Band shown to users: ×0.92 to ×1.06 of the median (the middle half of out-of-sample errors); fit on 319 launches, median error 6.3% on waves ≥1,000 cfs.

Wave size at St. JoeTravel time to Harriet
0–1,000 cfs10.9–14.1 h (median 12.8)
1,000–5,000 cfs5.5–8.2 h (median 6.5)
5,000–∞ cfs4.8–6 h (median 5.5)

Ponca → St. Joe (skip reach — the early-warning path)

ln(crest at St.
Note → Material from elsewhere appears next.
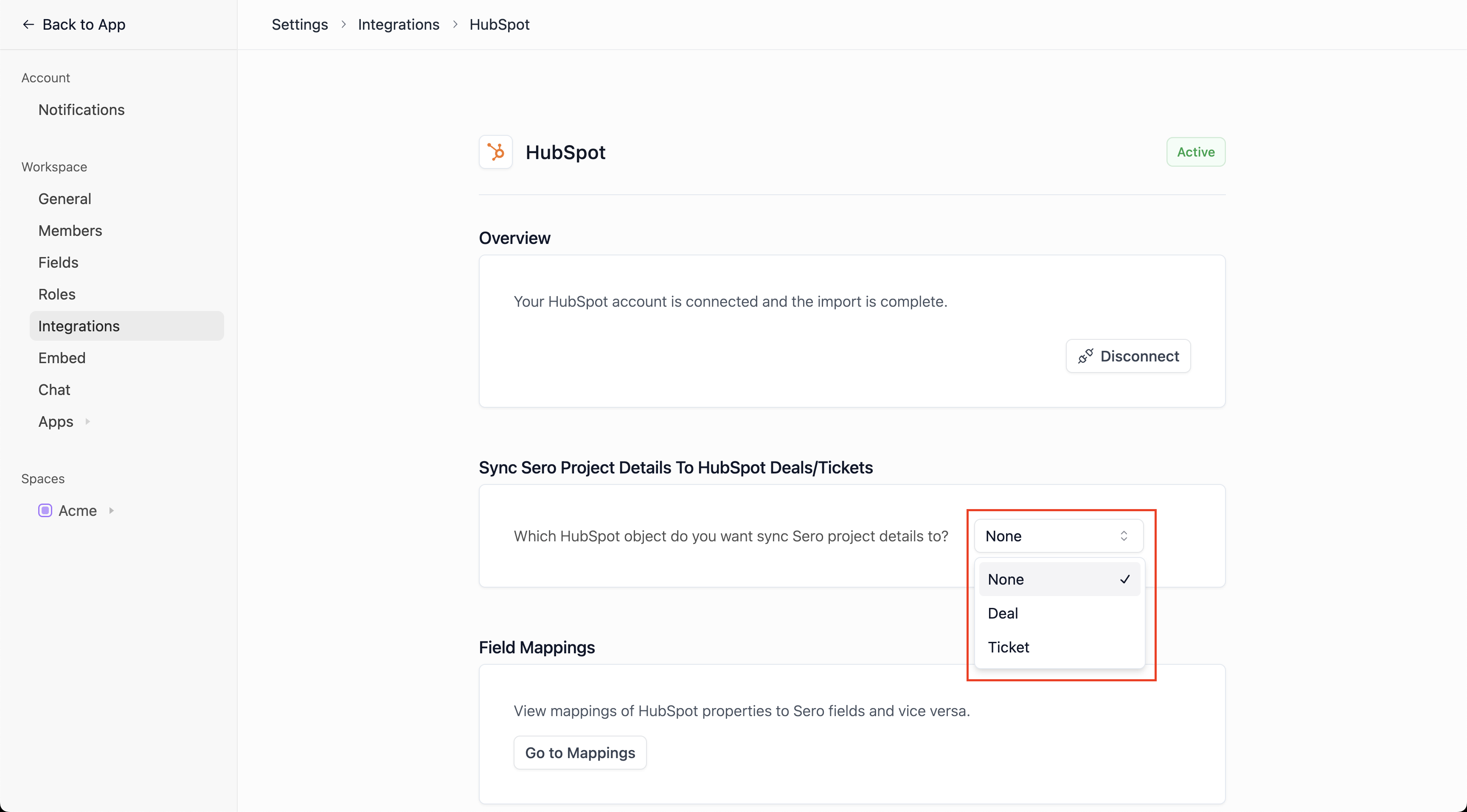
Task: Click the HubSpot logo icon
Action: click(x=495, y=152)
Joe) = 1.241 + +0.602×logU + +0.207×logB + +0.171×rint + -0.027×ante + +0.218×ltrib

logU = the upstream crest (log); logB = this gauge's flow when the upstream rise began (log); rint = rain over the drainage between the two gauges (inches, storm max); ante = pre-storm 7-day rain over the in-between drainage (inches); ltrib = the tributary gauge's recent flow (log; Richland or Bear Creek).

Band shown to users: ×0.81 to ×1.24 of the median (the middle half of out-of-sample errors); fit on 296 launches, median error 20.7% on waves ≥1,000 cfs.

Wave size at PoncaTravel time to St. Joe
0–1,000 cfs10.3–25.2 h (median 18.2)
1,000–5,000 cfs10.2–16.6 h (median 14)
5,000–∞ cfs10.4–15.5 h (median 13.5)

Pruitt → Harriet (skip reach — the early-warning path)

ln(crest at Harriet) = 1.266 + +0.596×logU + +0.183×logB + +0.147×rint + +0.296×ratio + +0.190×ltrib

logU = the upstream crest (log); logB = this gauge's flow when the upstream rise began (log); rint = rain over the drainage between the two gauges (inches, storm max); ratio = how the storm's rain was split — in-between rain ÷ upstream rain; ltrib = the tributary gauge's recent flow (log; Richland or Bear Creek).

Band shown to users: ×0.83 to ×1.18 of the median (the middle half of out-of-sample errors); fit on 302 launches, median error 15.9% on waves ≥1,000 cfs.

Wave size at PruittTravel time to Harriet
0–1,000 cfs10.3–28.9 h (median 19.8)
1,000–5,000 cfs10.2–17.6 h (median 14)
5,000–∞ cfs11.8–15.5 h (median 13.3)

Alerts and self-correction

A watch fires when the median prediction reaches 60% of the destination gauge's flood threshold; a warning only when even the cautious low end of the band floods. And the tracker corrects itself: as the wave passes each gauge it is re-observed, and the freshest observation replaces the older, longer-range estimate. On 2026-06-22, the long-range model over-called St. Joe at ~14,000 cfs from Pruitt's crest; when the wave actually reached St. Joe at 7,890, Harriet's forecast snapped to ~8,300 against an actual 6,870.

Known limit: a wave riding onto bone-dry ground from upper-basin-only rain (roughly once a decade) over-predicts about 2× until re-observation corrects it — we chose not to tune the equations to a single event.

Every number on this page is generated from the deployed model files and an 11½-year hourly replay (2014-12 → 2026-06, baseline v6). Generated 2026-07-02T22:57:24+00:00. Experimental — never rely on a single number for safety decisions.